Em setembro do ano passado, o Instituto de
Formação de Líderes (IFL), sediado em Belo Horizonte, fazia os arremates finais
para a realização do Fórum Liberdade e Democracia, evento anual que promove há
uma década. Havia uma expectativa generalizada porque a décima edição do evento
seria a primeira sob um governo de direita, com um liberal notório no comando
do Ministério da Economia. O clima de uma celebração entre iguais, todos
liberais de direita rezando pela mesma cartilha, logo se mostrou ilusório. Na abertura,
o governador de Minas Gerais, Romeu Zema, do Partido Novo, exaltou o primeiro
ano do governo Bolsonaro e, a certa altura, demonstrou dúvidas sobre alguns
conceitos básicos.
“Eu sou nascido em
1964”, começou o governador. “Exatamente no ano da revolução ou do golpe
militar, depende de quem quer dar o nome.

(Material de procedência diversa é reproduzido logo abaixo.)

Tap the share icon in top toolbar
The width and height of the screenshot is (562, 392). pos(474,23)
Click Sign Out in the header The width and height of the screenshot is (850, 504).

De 1964 a 1985 nós vivemos um regime
militar – alguns chamam de ditadura, de repressão – e de 1985 até o ano passado
nós vivemos uma democracia. E eu posso dizer por mim mesmo: foi uma democracia
irresponsável!” A plateia reagiu como se estivesse ouvindo uma obviedade, até
que o professor Eduardo Wolf, estudioso do liberalismo e conservadorismo,
começou a falar. E disparou:
“No Brasil temos
uma tradição autoritária, que é absolutamente inseparável daquilo que se
traduziu, nos últimos anos, em termos de conservadorismo ou de liberalismo.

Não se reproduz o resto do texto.